Estado confirma permanência da Macrorregião Centro-Sul na Onda Vermelha e quatro regiões avançam

A Macrorregião de Saúde Centro-Sul continuará na Onda Vermelha do plano Minas Consciente.. Os resultados das medidas restritivas impostas pela Onda Roxa em Minas Gerais já podem ser sentidos na prática. Nos últimos 14 dias, o estado teve queda de 38% na incidência da Covid-19. Na última semana, a redução foi de 13%.

A melhora nos indicadores possibilitou que, após 45 dias em fases mais restritivas, quatro macrorregiões avancem para a Onda Amarela do plano Minas Consciente, permitindo medidas mais flexíveis para abertura do comércio e outras atividades.  A decisão foi tomada nesta quinta-feira (29/4) pelo Comitê Extraordinário Covid-19, grupo que se reúne semanalmente para avaliar o avanço da pandemia no estado. As regiões Norte, Triângulo do Norte, Vale do Aço e Jequitinhonha poderão seguir as normas da Onda Amarela a partir de sábado (1/5), após publicação no Diário Oficial de Minas Gerais.

Também avançam para a Amarela as microrregiões de Curvelo, Patos de Minas, João Pinheiro, Carangola, Muriaé, Ubá, Cássia/Passos, Piumhi e São Sebastião do Paraíso. As localidades apresentaram quedas sustentadas na positividade e na incidência, além de redução na espera por leitos. A macrorregião Nordeste também teve melhora nos indicadores e avançou para Onda Vermelha do Minas Consciente. Assim, nenhuma região mineira se encontra na Onda Roxa, criada como medida emergencial em março para restabelecer a capacidade assistencial do sistema de Saúde.

Melhora

O governador Romeu Zema ressaltou que, embora ainda seja extremamente necessário manter os cuidados sanitários para evitar a propagação do vírus, o cenário é de melhora em todo o estado e reflete o esforço dos mineiros nas últimas semanas.

“As medidas restritivas da onda roxa foram penosas para todos, mas o nosso esforço, agora, aparece na queda considerável na incidência e no número de internações. Isso se refletirá, nas próximas semanas, em queda no número de óbitos, que é o principal objetivo”, disse.
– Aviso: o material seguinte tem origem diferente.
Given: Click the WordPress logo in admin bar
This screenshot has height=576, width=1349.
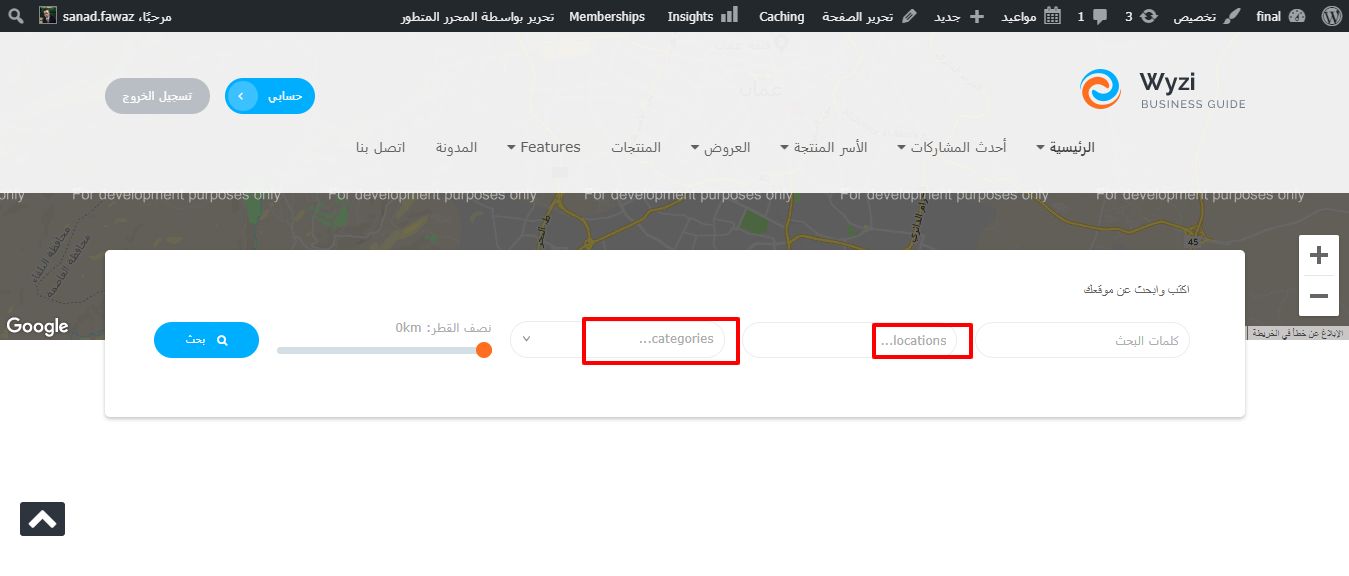Looking at the screenshot, I should pyautogui.click(x=1330, y=16).
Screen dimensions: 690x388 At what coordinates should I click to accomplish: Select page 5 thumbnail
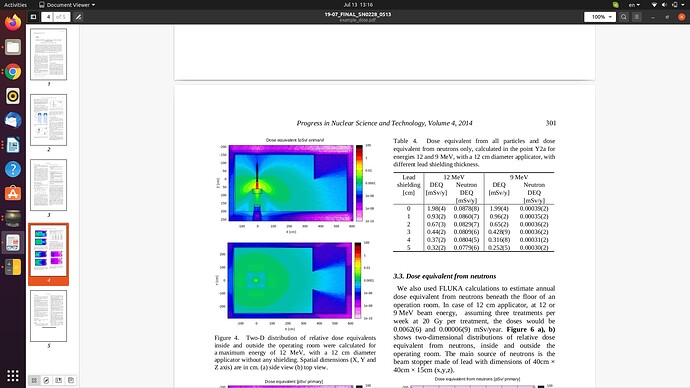point(48,316)
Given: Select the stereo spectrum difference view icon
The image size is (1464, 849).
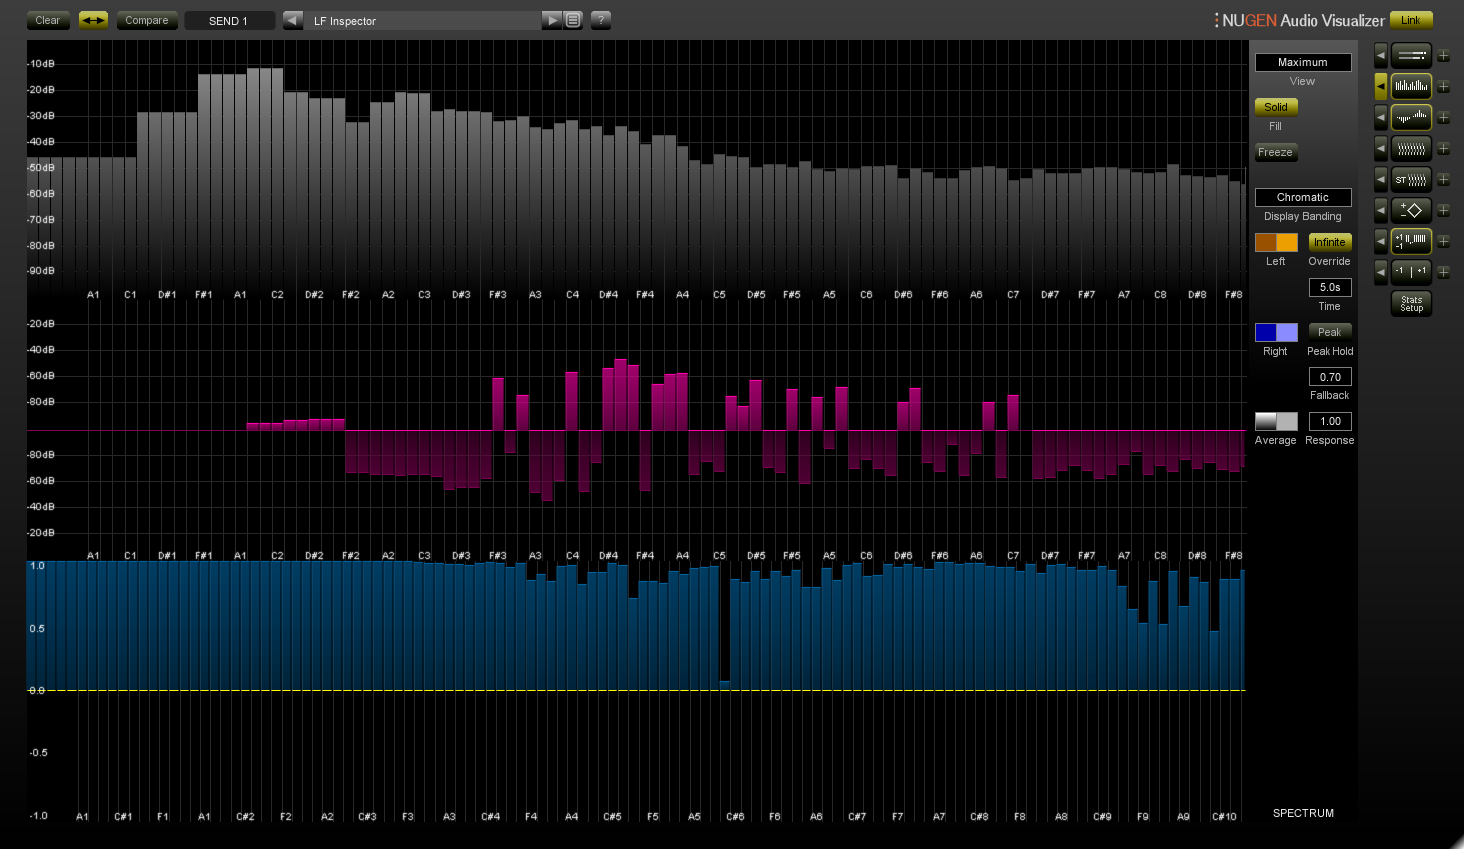Looking at the screenshot, I should tap(1411, 118).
O secretário de Estado de Saúde, o médico Fábio Baccheretti, afirmou que a positividade também caiu nas últimas semanas, assim como a pressão por leitos. Atualmente, o percentual de pessoas com sintomas gripais que testam positivo para covid-19 é de 39%. O número chegou a cerca de 50% no último mês. Já a fila de espera por um leito de UTI caiu de 211, no dia 22/4, para 179 nesta quinta-feira.

“Essa queda demonstra que o vírus está circulando menos na sociedade. Tivemos queda consistente no número de novos casos. Os dados indicam que o nosso pico foi no dia 15/4 e a onda roxa foi fundamental para que não tivéssemos uma alta muito pior do que a que vivenciamos”, defendeu.

Municípios

As cidades com menos de 30 mil habitantes também apresentaram queda na incidência da covid-19 por duas semanas seguidas. Nesta quinta (29/4), 75 municípios tiveram incidência abaixo de 50 casos para 100 mil habitantes e podem progredir automaticamente de onda, independentemente da situação da região em que se encontram.

Vale lembrar que nenhuma macro ou microrregião pode sair da onda roxa diretamente para a onda amarela, sendo necessário, obrigatoriamente, passar pelo menos uma semana seguindo as medidas da onda vermelha.  

Atualmente, 670 municípios estão aderidos ao Minas Consciente, o que representa quase 79% do estado, contemplando 12,5 milhões de mineiros.

Cirurgias eletivas

Durante a reunião do Comitê Executivo Covid-19, nesta quinta-feira, também ficou decidido que as cirurgias eletivas continuarão suspensas até o dia 30/6, seguindo os moldes da onda roxa, até que haja estoque de medicamentos e anestésicos necessários para a intubação.

O grupo estuda a possibilidade de retorno gradual durante esse período, permitindo, por exemplo, aquelas cirurgias que não utilizam os medicamentos do kit intubação.

O secretário de Saúd também lembrou que Minas tem recebido insumos e que é possível que, antes desse período, o Estado consiga restabelecer um estoque seguro de medicamentos. “Nos próximos dias, vamos receber, por exemplo, cerca de 120 mil ampolas de sedativo, o que já nos ajuda a ter mais segurança”, afirmou.